Source material section start

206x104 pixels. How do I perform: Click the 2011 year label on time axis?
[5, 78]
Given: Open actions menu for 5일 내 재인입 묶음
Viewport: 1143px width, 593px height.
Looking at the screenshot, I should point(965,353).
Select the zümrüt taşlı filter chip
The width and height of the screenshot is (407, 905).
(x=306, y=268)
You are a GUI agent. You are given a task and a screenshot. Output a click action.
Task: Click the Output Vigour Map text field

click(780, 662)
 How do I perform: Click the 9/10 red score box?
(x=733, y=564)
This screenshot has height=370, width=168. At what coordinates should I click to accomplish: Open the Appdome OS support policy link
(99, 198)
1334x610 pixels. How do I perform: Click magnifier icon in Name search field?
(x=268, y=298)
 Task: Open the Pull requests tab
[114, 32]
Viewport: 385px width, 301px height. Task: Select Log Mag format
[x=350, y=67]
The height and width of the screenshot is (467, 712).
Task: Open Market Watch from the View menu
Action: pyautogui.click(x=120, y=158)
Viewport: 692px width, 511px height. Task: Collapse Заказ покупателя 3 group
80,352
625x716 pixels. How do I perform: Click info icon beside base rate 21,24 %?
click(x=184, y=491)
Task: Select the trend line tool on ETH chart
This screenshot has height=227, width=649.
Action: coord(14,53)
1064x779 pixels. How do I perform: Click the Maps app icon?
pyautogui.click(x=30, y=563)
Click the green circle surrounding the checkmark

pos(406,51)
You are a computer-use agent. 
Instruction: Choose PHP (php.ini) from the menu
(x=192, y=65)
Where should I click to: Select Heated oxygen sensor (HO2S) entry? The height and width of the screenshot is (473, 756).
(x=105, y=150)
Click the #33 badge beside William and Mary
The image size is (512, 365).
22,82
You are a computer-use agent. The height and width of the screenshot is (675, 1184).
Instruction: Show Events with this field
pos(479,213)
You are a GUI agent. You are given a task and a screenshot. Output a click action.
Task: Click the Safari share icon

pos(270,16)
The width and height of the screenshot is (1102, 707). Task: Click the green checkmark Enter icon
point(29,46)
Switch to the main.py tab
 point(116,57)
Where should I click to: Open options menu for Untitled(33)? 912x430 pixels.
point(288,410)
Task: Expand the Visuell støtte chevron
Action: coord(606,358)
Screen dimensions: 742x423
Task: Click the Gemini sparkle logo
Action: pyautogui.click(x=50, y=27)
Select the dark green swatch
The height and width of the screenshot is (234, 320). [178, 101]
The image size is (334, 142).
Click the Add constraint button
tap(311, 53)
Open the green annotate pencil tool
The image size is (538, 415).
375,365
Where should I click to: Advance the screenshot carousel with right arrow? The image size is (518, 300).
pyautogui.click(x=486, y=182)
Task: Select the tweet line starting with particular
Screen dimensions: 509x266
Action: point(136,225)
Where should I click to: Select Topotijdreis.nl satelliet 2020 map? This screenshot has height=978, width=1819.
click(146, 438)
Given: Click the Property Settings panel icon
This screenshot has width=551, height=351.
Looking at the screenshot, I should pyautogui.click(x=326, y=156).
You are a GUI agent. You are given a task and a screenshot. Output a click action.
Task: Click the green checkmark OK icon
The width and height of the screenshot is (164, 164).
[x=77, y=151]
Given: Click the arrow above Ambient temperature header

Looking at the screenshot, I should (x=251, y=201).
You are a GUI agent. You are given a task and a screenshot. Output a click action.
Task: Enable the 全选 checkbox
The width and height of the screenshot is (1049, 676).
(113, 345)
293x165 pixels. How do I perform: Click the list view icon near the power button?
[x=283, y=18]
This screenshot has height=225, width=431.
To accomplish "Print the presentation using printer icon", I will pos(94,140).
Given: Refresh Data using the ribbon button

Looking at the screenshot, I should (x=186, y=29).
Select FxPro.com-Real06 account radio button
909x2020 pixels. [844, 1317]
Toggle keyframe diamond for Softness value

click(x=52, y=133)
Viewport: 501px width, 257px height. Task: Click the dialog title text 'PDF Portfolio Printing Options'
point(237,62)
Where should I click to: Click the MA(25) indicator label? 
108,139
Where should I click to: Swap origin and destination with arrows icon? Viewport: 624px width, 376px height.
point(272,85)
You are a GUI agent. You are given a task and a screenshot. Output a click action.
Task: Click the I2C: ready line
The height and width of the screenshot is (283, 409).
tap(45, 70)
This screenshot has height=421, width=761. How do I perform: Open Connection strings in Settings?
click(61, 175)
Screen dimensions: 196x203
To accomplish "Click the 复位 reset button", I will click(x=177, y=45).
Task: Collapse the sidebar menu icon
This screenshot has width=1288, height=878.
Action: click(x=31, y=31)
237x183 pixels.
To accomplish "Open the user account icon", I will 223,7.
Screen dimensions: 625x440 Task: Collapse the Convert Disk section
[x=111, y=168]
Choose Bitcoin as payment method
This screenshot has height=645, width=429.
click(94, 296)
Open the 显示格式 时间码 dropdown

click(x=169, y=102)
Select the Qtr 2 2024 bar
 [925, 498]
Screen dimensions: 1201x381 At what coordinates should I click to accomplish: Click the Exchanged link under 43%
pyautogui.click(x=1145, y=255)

Source material section end

Problem to solve: Restate word for word the lines in the material above from the one with "The image size is (538, 415)." to the one with "Given: Click the Property Settings panel icon"; both of those lines count, and nothing else does.

Task answer:
The image size is (538, 415).
375,365
Where should I click to: Advance the screenshot carousel with right arrow? The image size is (518, 300).
pyautogui.click(x=486, y=182)
Task: Select the tweet line starting with particular
Screen dimensions: 509x266
Action: point(136,225)
Where should I click to: Select Topotijdreis.nl satelliet 2020 map? This screenshot has height=978, width=1819.
click(146, 438)
Given: Click the Property Settings panel icon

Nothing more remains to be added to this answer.